Con el fin de evitar un error en nuestra comprensión del amor de Dios que pueda resultar perjudicial, tenemos que seguir avanzando y demostrar que en el Hijo de Dios habita la plenitud de la deidad.
Cualquier persona podría estar de acuerdo con la afirmación de que Dios se deleita en su Hijo y no obstante cometer, luego, el error de creer que el Hijo es sólo un hombre extraordinariamente santo a quien el Padre adoptó porque se complacía mucho en él. La iglesia desde épocas tempranas ha sabido distinguir la verdadera fe bíblica de las otras formas de enseñanzas derivadas del “adopcionismo”, como sucedió en el siglo II.
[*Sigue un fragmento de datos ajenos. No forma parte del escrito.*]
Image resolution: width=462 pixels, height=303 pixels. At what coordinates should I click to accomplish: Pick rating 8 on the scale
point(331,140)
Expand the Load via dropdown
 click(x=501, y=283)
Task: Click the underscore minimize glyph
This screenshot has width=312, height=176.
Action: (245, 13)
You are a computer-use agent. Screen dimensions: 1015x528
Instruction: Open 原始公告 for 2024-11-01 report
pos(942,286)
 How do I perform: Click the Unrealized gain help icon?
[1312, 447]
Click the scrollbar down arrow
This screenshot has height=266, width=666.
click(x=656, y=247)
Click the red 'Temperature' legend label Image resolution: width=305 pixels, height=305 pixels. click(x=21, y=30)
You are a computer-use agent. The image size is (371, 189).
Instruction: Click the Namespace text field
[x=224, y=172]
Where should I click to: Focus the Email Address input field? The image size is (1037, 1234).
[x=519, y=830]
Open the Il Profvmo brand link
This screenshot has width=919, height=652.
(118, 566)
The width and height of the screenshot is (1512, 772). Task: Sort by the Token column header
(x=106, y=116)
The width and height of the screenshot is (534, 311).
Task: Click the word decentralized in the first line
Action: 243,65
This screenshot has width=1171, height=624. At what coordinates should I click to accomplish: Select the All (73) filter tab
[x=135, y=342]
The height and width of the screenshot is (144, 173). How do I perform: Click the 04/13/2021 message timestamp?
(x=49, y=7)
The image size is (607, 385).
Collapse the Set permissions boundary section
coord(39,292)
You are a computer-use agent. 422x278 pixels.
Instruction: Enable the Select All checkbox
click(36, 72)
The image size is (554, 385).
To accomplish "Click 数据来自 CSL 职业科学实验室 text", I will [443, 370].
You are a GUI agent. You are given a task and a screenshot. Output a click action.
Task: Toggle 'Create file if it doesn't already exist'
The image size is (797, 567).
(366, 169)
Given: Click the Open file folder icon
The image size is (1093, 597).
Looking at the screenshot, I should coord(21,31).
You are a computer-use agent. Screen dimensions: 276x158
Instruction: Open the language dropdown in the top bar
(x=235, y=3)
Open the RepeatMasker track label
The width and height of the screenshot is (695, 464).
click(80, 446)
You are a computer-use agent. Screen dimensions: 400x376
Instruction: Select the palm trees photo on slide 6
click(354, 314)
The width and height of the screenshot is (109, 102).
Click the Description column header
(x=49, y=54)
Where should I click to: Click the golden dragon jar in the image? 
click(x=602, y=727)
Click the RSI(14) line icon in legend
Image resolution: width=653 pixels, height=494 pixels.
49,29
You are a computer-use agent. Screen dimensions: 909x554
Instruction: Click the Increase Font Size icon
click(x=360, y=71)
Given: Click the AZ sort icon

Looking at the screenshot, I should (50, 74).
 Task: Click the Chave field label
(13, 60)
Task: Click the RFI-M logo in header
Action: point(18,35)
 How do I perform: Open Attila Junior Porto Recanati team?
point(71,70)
Colosenses 2.9 nos provee otro ángulo desde donde mirar la cosa: «Toda la plenitud de la divinidad habita en forma corporal en Cristo». El Hijo de Dios no es meramente un hombre fiel y santo. Él tiene la plenitud de la deidad. Dios no buscó un hombre santo que pudiera convertirse en un ser divino, si se lo dotaba de deidad. Más bien, «el Verbo se hizo hombre» mediante el acto de la encarnación (Juan 1.14). Dios busco una mujer fiel y humilde, y a través del nacimiento virginal, unió la plenitud de su deidad con un niño que él mismo engendró. «-¿Cómo podrá suceder esto -le preguntó María al ángel-, puesto que soy virgen? -El Espíritu Santo vendrá sobre ti, y el poder del Altísimo te cubrirá con su sombra. Así que al santo niño que va a nacer lo llamarán Hijo de Dios» (Lucas 1.34-5).